For the eleven commonly used dual-chamber ICDs, the application of time-to-event, DELTA, and embedded feature-selection approaches for safety-signal detection resulted in frequent agreements on the absence of safety signals, but rare agreements on their presence for individual devices and across periods of surveillance (Figure 5). A total of 60 safety signals were identified where an ICD was determined to be significantly better or worse than the group average for at least a quarter of observations for one of the three surveyed safety signals (death, nonfatal ICD-related adverse events, or a composite of the two): 13 signals were identified by the time-to-event approach, 27 by the DELTA approach, and 20 by the embedded feature-selection approach (Figures 6–8). No signal was identified by all three statistical approaches, whereas a signal for ICD 2 was twice identified by both the time-to-event and DELTA approaches; the remaining signals were identified by only one statistical approach. Among the 396 distinct analyses, the agreement in signals detected (or lack thereof) between the time-to-event and DELTA approaches was 90.9% (360 of 396, k=0.068, 95% CI –0.064 to 0.199), that between time-to-event and embedded feature-selection approaches was 91.7% (363 of 396, k=–0.028, 95% CI –0.039 to –0.017), and that between the DELTA and embedded feature selection approaches was 88.1% (349 of 396, k=–0.042, 95% CI –0.055 to –0.029).

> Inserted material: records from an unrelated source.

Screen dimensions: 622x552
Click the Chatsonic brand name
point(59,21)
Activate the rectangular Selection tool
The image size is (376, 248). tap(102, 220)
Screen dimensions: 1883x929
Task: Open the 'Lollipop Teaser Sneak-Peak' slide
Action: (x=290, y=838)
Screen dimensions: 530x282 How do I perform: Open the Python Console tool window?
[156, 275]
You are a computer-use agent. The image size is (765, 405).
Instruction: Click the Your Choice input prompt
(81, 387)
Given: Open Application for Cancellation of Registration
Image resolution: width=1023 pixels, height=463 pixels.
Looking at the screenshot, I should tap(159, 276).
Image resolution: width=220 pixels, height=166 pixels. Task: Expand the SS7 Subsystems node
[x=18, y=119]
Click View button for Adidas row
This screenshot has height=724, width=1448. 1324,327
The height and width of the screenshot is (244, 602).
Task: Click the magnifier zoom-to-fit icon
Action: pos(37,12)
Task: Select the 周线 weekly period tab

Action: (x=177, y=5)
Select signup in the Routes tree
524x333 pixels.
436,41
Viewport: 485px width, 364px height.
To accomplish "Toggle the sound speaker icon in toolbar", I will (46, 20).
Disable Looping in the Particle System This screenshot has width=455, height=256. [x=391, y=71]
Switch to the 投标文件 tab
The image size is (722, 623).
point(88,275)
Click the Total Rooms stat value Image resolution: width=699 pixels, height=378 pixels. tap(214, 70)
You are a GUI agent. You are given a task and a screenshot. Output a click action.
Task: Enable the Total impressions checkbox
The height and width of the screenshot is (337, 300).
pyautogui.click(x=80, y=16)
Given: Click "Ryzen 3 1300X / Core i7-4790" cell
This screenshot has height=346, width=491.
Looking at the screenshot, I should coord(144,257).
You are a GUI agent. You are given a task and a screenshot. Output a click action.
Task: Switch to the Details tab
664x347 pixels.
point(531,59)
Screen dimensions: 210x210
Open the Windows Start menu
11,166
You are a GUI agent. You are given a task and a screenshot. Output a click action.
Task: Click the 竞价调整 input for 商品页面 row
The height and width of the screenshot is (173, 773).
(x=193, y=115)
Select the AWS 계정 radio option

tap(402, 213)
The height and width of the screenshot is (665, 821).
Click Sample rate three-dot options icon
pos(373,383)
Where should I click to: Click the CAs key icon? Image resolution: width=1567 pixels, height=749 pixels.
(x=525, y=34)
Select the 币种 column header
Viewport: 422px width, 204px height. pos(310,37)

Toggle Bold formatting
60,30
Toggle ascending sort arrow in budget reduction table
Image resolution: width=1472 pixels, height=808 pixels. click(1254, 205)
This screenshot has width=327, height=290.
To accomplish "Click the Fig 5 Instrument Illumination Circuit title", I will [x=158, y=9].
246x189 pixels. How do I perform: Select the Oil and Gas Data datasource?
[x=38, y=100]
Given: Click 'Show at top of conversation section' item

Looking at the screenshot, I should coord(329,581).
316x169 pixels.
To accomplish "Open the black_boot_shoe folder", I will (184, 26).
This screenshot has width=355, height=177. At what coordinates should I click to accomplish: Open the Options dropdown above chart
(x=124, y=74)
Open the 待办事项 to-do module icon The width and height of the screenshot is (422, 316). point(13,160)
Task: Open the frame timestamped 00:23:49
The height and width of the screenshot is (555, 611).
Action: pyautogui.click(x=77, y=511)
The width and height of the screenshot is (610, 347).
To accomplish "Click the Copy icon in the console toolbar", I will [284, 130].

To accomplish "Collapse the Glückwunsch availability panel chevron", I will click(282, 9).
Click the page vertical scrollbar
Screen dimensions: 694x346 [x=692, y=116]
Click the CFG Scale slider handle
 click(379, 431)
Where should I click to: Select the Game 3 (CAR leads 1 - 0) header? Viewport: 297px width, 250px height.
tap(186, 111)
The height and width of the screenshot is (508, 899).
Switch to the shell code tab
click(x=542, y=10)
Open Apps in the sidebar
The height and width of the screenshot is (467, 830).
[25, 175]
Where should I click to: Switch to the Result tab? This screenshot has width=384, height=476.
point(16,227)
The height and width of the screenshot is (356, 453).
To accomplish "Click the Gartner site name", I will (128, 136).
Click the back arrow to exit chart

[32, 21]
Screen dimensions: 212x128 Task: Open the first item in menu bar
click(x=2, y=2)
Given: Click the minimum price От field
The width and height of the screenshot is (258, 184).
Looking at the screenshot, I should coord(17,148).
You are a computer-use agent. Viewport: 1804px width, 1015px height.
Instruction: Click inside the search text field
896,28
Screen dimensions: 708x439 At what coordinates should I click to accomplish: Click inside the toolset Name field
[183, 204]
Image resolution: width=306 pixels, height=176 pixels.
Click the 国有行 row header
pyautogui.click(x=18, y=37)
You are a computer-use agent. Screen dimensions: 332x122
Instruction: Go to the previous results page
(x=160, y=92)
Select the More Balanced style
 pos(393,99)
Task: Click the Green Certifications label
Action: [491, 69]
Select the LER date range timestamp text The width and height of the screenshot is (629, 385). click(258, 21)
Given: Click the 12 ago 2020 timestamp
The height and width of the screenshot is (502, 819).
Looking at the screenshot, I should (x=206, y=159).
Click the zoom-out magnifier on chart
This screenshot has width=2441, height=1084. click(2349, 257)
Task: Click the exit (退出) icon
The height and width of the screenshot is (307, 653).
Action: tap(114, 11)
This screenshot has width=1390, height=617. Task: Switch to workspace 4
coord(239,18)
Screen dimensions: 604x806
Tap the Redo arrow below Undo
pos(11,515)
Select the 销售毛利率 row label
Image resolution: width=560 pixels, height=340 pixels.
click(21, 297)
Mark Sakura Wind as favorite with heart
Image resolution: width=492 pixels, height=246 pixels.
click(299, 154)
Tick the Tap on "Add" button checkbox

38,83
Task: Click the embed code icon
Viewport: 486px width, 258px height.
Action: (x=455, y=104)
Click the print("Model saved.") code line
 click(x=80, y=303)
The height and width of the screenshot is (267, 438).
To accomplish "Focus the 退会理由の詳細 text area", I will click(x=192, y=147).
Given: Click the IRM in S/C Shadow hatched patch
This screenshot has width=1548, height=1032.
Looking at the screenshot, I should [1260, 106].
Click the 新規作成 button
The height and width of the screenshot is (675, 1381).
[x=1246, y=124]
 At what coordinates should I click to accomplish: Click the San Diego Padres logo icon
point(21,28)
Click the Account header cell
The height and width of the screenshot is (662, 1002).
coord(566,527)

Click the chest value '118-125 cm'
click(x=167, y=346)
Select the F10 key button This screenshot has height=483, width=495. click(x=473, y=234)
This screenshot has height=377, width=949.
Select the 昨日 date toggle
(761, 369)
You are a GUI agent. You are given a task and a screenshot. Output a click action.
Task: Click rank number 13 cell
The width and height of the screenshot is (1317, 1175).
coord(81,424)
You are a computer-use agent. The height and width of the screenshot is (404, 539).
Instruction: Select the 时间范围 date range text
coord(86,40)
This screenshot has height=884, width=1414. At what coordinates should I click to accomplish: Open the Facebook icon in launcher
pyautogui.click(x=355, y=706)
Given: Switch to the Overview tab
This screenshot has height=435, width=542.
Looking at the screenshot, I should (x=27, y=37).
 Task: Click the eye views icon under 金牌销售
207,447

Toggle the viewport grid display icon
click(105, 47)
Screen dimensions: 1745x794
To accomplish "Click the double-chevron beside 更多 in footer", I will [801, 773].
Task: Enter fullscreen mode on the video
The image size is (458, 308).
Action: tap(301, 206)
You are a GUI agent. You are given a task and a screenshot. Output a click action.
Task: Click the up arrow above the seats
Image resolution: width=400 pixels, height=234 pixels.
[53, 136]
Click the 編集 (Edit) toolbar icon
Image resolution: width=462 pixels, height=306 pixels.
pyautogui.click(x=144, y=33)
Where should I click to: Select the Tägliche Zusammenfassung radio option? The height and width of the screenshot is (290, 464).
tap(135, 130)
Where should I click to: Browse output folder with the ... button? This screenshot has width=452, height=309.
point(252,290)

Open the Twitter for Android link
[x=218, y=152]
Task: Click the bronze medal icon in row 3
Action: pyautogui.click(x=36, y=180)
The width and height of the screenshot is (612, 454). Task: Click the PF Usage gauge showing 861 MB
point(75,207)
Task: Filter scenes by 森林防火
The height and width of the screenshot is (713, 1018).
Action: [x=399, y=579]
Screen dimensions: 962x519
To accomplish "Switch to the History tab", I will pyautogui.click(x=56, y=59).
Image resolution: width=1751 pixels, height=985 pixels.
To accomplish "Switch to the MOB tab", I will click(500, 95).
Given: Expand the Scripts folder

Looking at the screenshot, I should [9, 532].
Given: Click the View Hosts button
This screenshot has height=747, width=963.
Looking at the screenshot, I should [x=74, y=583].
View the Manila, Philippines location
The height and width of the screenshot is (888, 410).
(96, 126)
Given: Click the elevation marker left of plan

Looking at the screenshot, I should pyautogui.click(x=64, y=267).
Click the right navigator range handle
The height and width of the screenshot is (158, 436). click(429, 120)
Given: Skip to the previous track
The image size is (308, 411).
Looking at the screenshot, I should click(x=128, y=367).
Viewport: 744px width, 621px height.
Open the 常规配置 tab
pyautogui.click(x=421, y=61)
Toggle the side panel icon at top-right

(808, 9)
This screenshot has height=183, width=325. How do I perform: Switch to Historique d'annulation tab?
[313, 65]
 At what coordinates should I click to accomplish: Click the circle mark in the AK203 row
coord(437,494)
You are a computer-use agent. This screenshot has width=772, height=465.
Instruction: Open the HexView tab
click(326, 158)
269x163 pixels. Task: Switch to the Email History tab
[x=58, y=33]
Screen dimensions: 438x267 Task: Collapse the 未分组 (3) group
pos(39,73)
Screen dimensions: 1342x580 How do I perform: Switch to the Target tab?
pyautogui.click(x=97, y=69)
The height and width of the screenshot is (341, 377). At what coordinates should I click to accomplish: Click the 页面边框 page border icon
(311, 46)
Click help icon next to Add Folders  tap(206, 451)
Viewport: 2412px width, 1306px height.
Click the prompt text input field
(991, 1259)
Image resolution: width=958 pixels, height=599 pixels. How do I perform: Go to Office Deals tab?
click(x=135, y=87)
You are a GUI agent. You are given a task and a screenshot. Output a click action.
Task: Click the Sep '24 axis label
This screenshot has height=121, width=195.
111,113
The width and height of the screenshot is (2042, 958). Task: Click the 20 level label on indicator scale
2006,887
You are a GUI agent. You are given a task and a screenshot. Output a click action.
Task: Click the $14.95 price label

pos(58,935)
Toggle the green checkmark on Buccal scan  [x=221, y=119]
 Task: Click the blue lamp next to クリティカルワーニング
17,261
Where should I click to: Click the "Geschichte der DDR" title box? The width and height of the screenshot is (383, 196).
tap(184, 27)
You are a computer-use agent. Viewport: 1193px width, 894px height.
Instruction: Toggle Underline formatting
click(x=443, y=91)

Figure 5 Time-to-event, DELTA, and embedded feature selection approaches for safety-signal detection among eleven commonly used dual-chamber ICDs, 2006–2010. Note: a, Rate higher than control; b, rate lower than control. Abbreviations: DELTA, Data Extraction and Longitudinal Trend Analysis; ICDs, implantable cardioverter–defibrillators.

Figure 6 Time-to-event, DELTA, and embedded feature selection methods for safety-signal detection for death among eleven commonly used dual-chamber ICDs, 2006–2010. Abbreviations: DELTA, Data Extraction and Longitudinal Trend Analysis; ICDs, implantable cardioverter–defibrillators.

Figure 7 Time-to-event, DELTA, and embedded feature selection methods for safety-signal detection for any nonfatal adverse event among eleven commonly used dualchamber ICDs, 2006–2010. Abbreviations: DELTA, Data Extraction and Longitudinal Trend Analysis; ICDs, implantable cardioverter–defibrillators.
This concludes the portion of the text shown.